STEEL NOT READY TO FEND FOR ITSELF

The European Community had hoped that by 1985 its steel industry's problems, by and large, would be worked out.

The Reagan administration in 1984 announced a program that by 1989 would have enabled the U.S. steel industry to regain its past competitiveness.It appears that the EC will extend some kind of governmental support for its mills through at least 1990. The 1985 deadline for letting the industry fend for itself was not met. Production, price and import controls remain.

David Roderick, USX Corp. chairman, and other U.S. steel company executives, are already talking freely about the need to continue U.S. government assistance past 1989 for their firms.

The basic outlook for both the U.S. and EC steel industries is unpromising. Lenhard Holschuh, the International Iron and Steel Institute's secretary general, recently estimated that steel demand in the industrial nations will remain virtually static over the next 10 years.

Mr.
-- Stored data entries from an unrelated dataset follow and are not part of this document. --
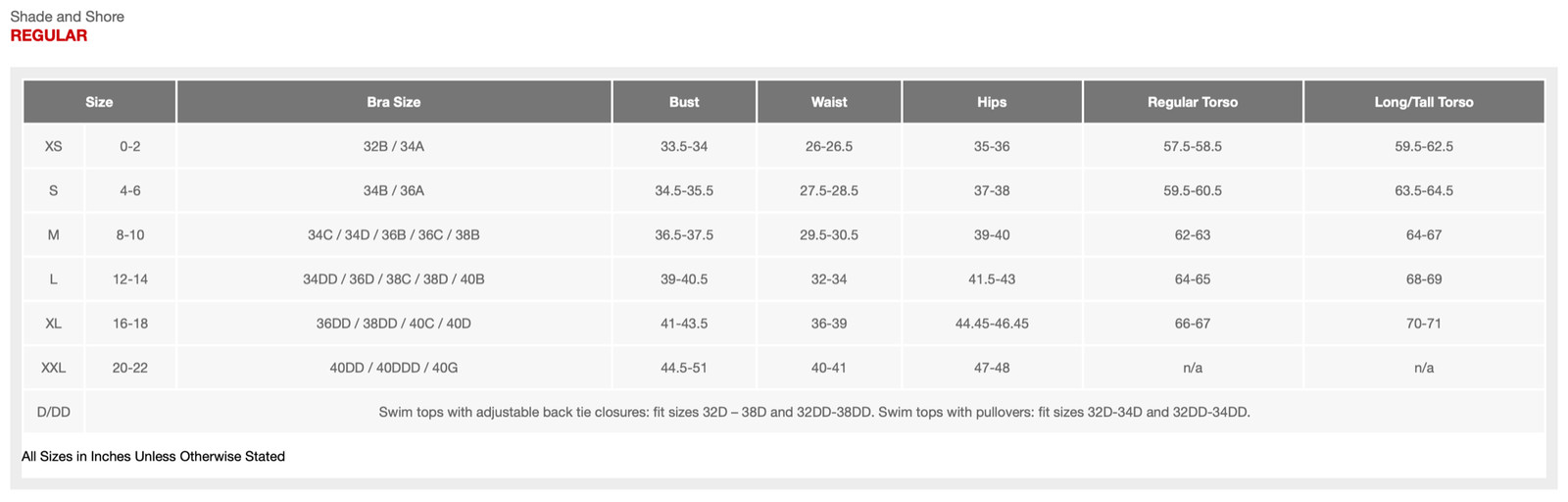Select the 32B / 34A bra size cell
This screenshot has height=502, width=1568.
coord(394,146)
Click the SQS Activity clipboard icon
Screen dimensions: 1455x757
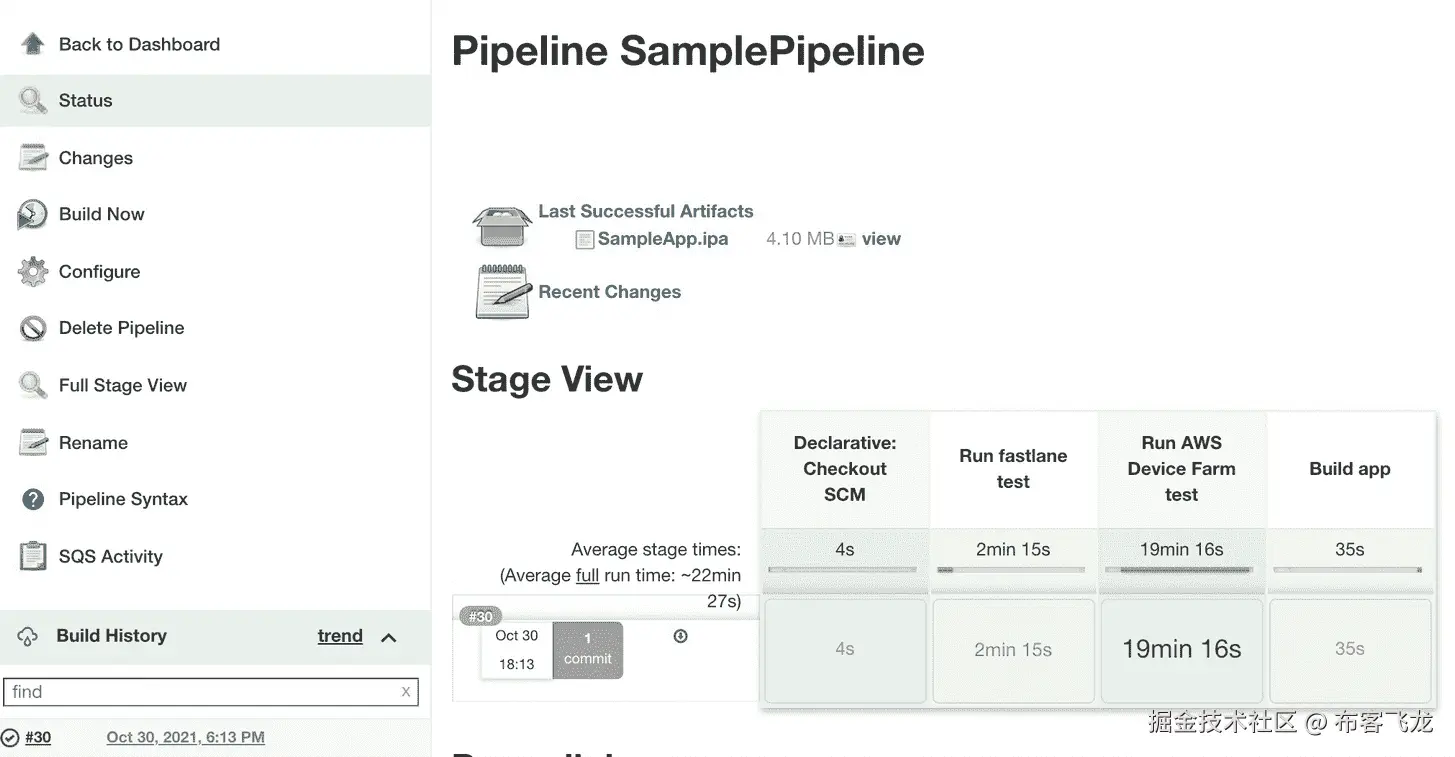click(33, 556)
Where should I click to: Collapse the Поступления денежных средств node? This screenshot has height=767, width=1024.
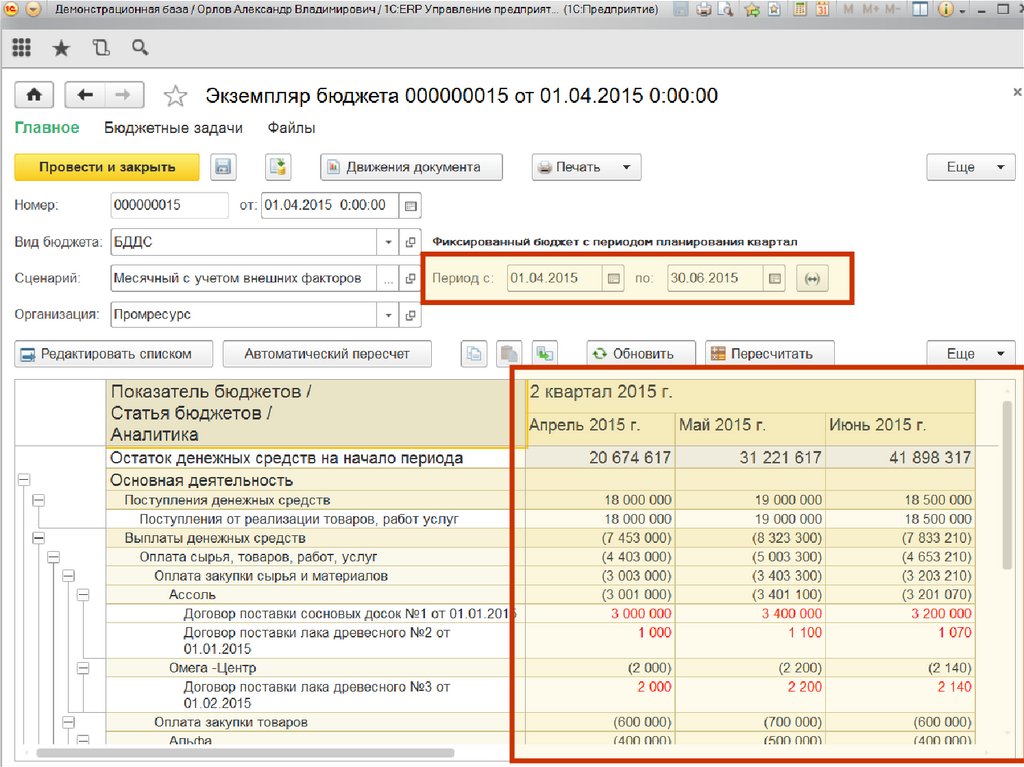38,499
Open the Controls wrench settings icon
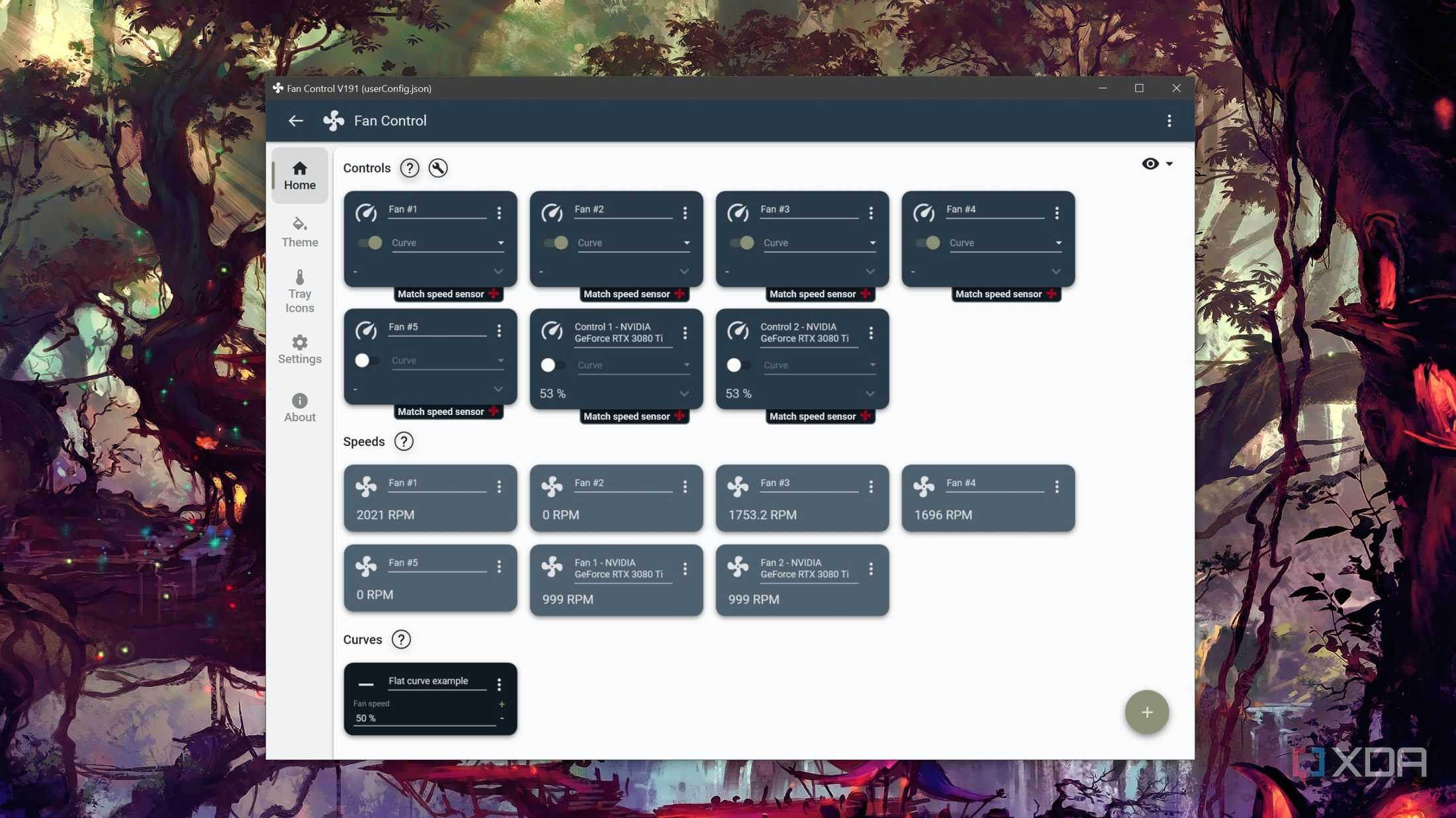 coord(438,167)
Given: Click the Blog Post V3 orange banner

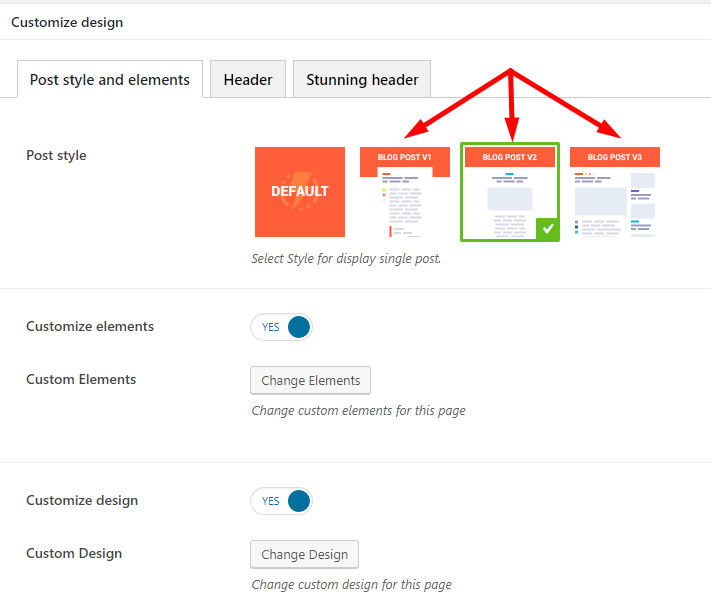Looking at the screenshot, I should (614, 157).
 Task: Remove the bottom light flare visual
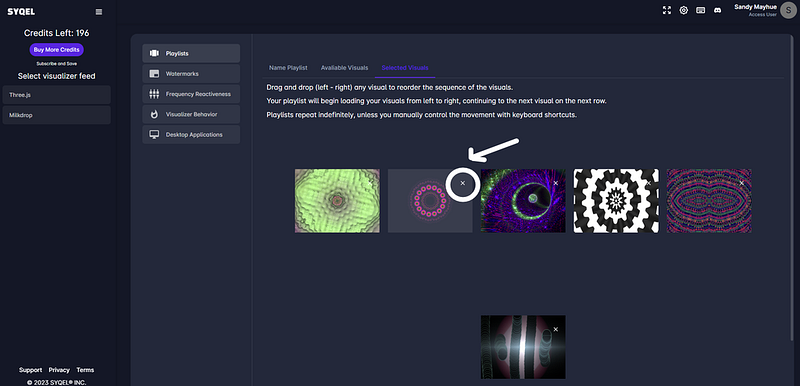556,329
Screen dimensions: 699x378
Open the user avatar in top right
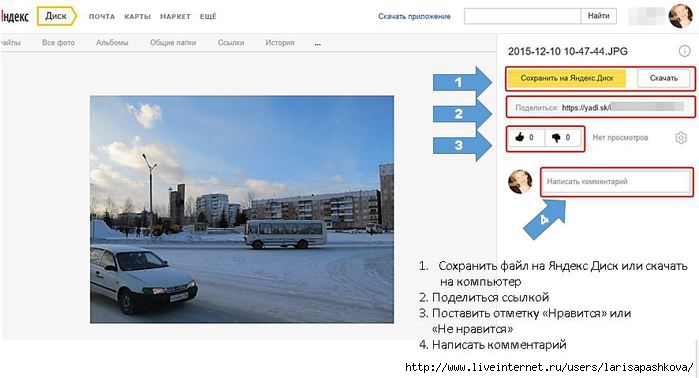[680, 16]
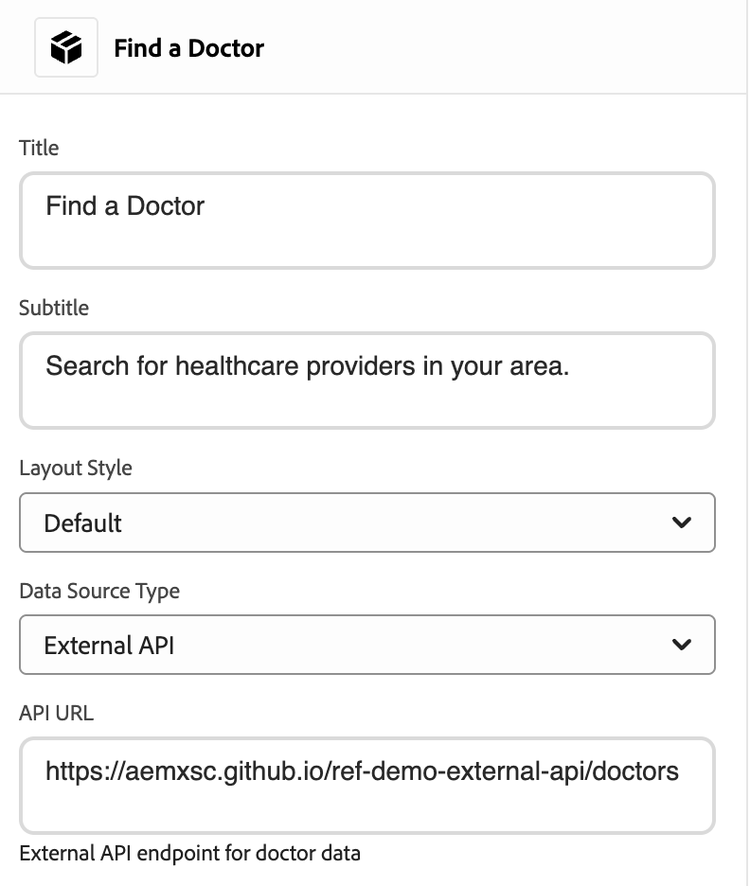
Task: Click the Data Source Type chevron arrow
Action: click(682, 645)
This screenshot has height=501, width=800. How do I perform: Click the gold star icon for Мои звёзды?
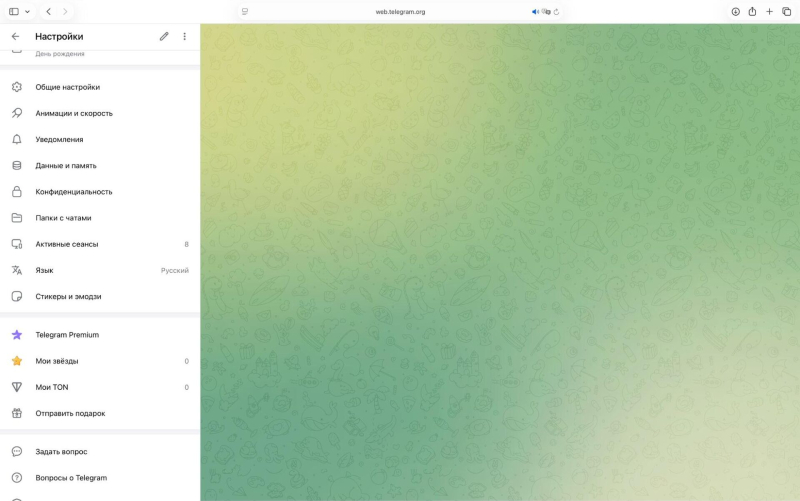pyautogui.click(x=16, y=361)
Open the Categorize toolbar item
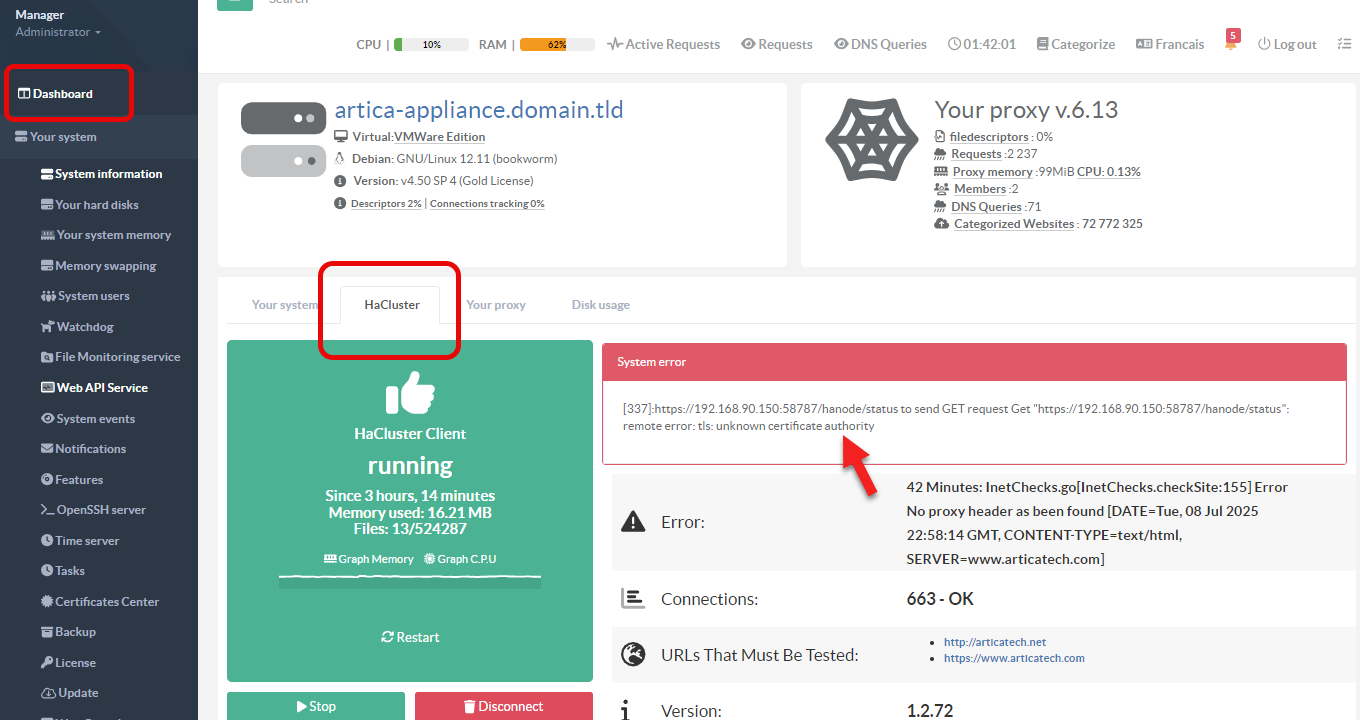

Holschuh projects that by 1990 the steel making capacity of the major industrial countries will sink to 442 million metric tons, almost 100 million tons less than in 1980.

The developing countries, whose sharply rising exports in recent years have contributed to the U.S. steel industry's woes, are likely to keep building capacity, he forecasts.

U.S. steel executives' espousal of import restraints beyond 1989 reflects their feeling that the Reagan administration's existing import restraint program is not giving the industry the breathing time promised.

The program's premise was that by cutting back the foreign share of the U.S. steel market, U.S. mills could earn the profits and win the loans enabling them to modernize and compete against the world.

The U.S. industry, by most accounts, is becoming more productive, as less efficient facilities are closed and more advanced ones put on stream. Industry jobs are less than half of the number eight years ago.

But declining steel demand - down at least 5 percent in the United States last year - and low-priced imports dash industry hopes of a return to profits. Last year, the industry incurred a fifth successive year of net loss, probably close to $2 billion.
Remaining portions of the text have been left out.